What you are asked to do ▸ Leave out the pictures and retype exactly the lines from the one with "The width and" through the end of the records.

Information supplied ▸
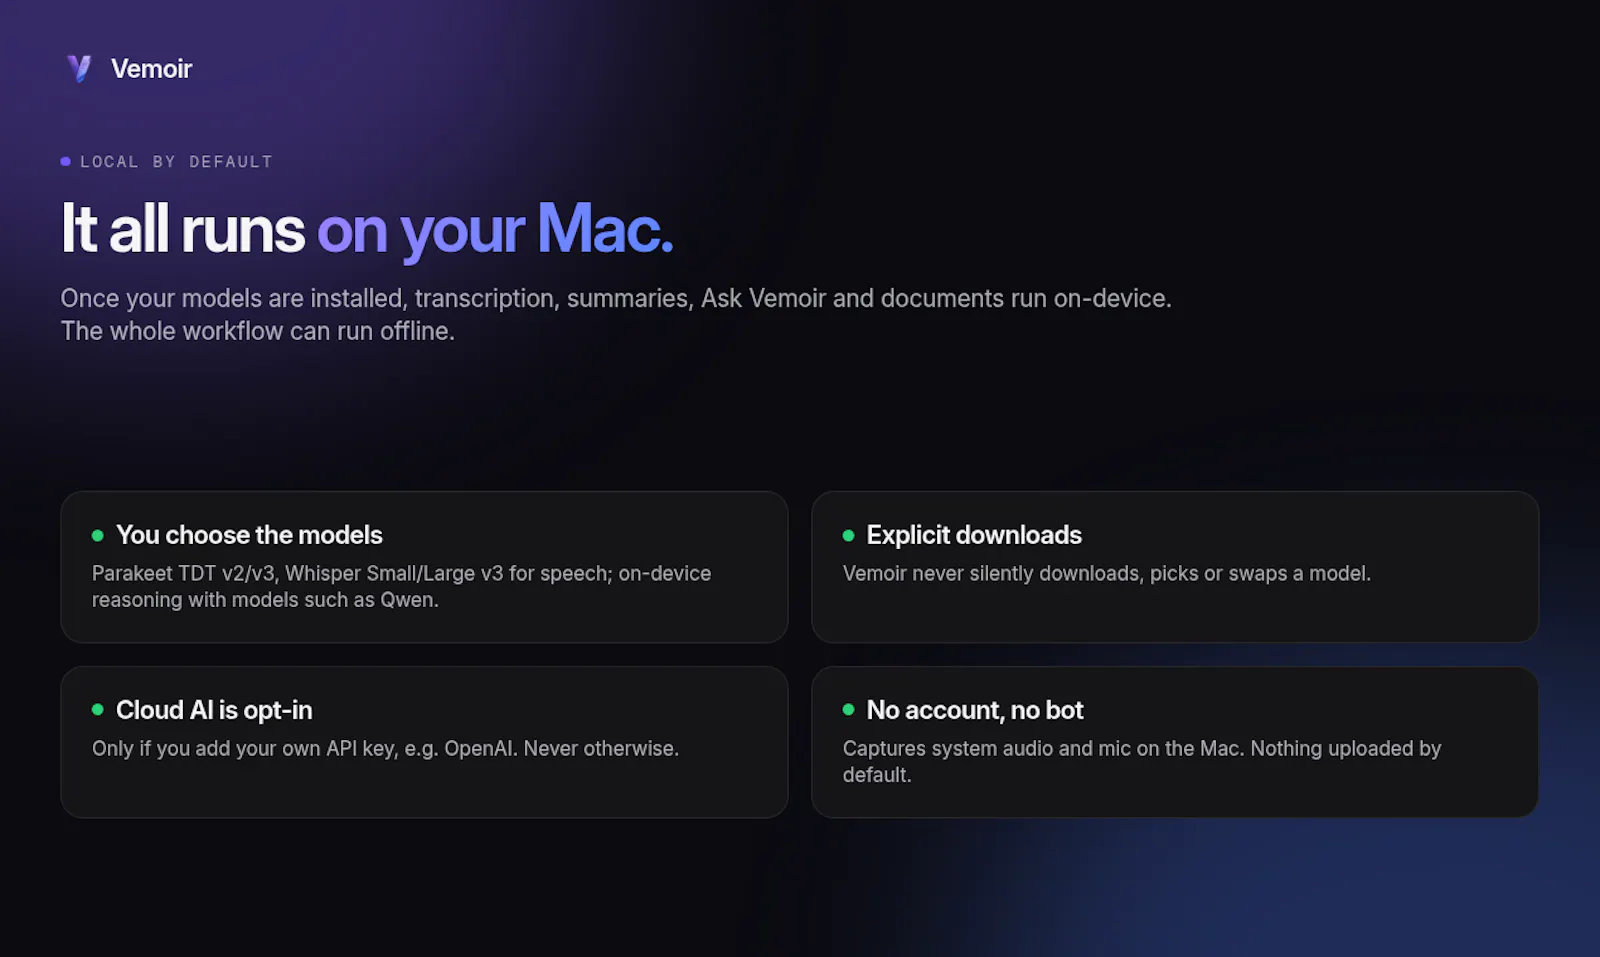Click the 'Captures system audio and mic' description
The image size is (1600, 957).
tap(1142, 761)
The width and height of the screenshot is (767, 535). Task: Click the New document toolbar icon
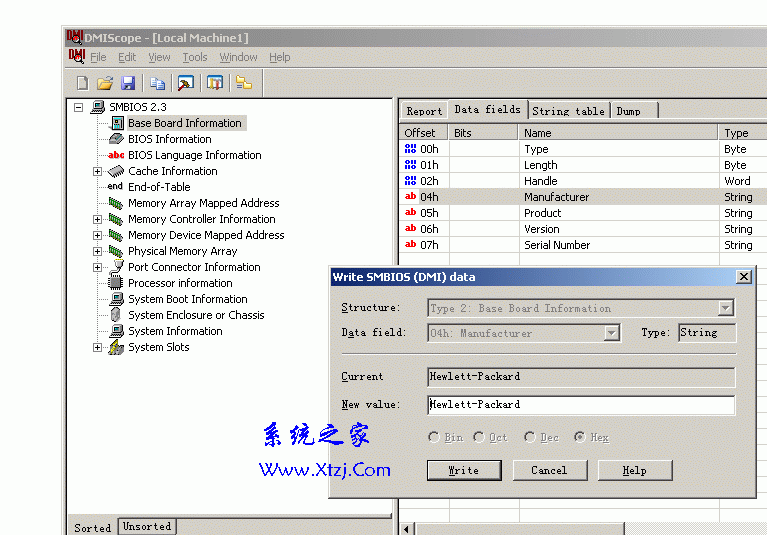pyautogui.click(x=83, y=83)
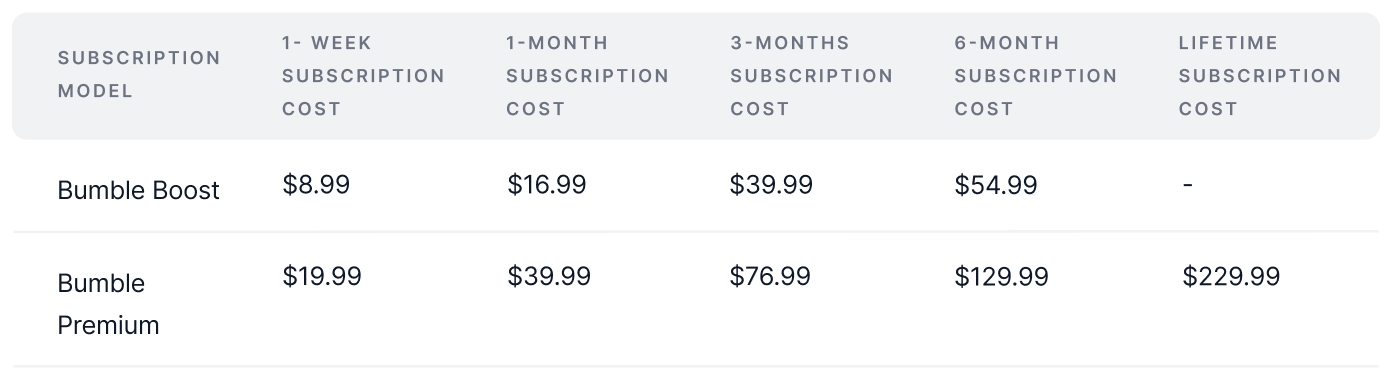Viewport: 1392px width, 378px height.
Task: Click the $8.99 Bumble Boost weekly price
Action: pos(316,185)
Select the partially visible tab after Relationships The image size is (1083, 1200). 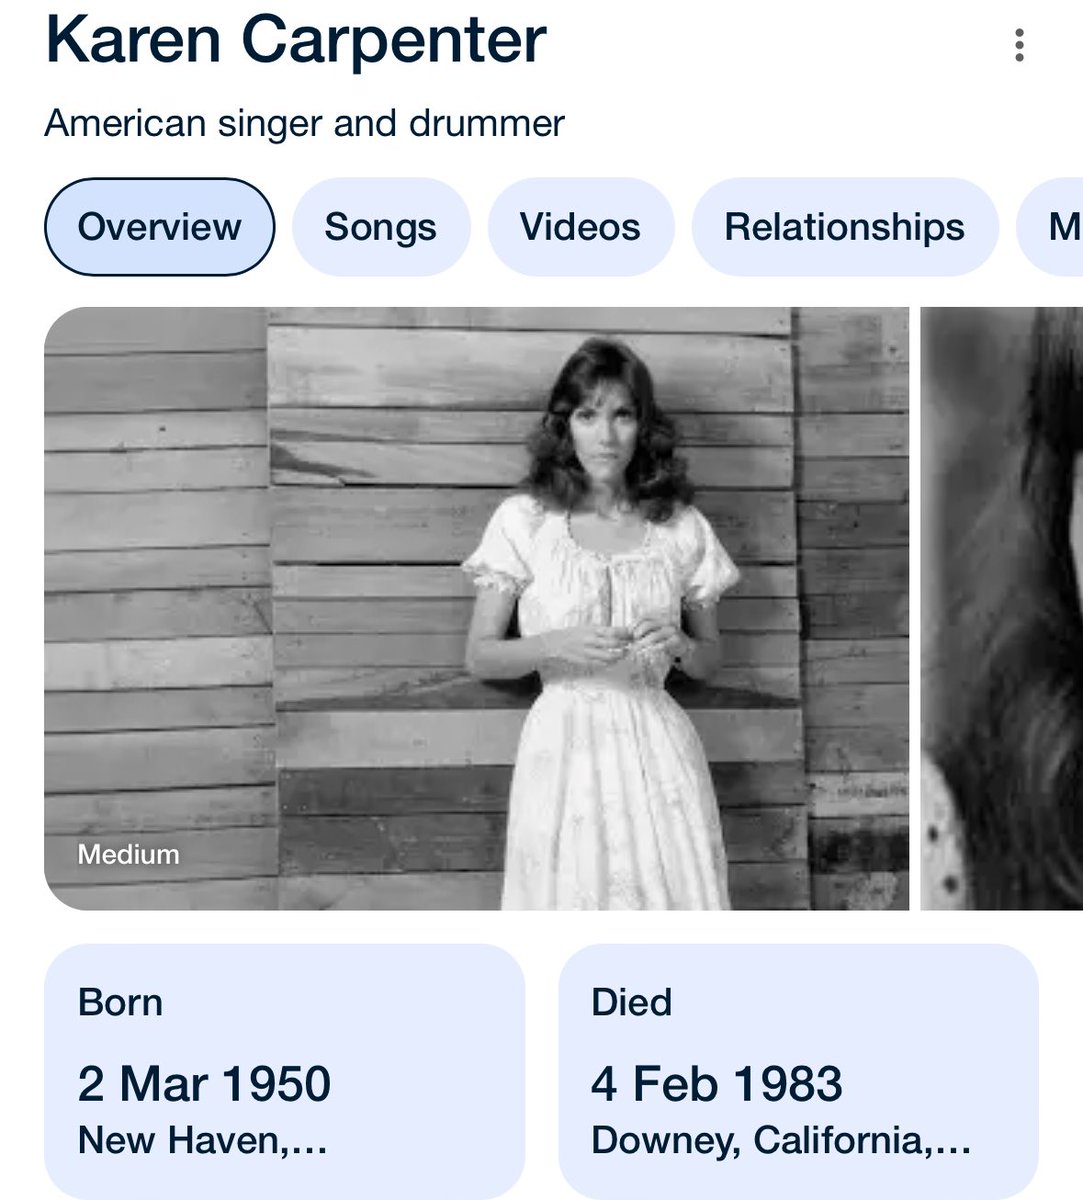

Task solution ▸
The width and height of the screenshot is (767, 535). Task: Click the New document toolbar icon
pyautogui.click(x=83, y=83)
Viewport: 1392px width, 378px height.
Task: Click the $8.99 Bumble Boost weekly price
Action: pos(316,185)
Select the partially visible tab after Relationships The image size is (1083, 1200). 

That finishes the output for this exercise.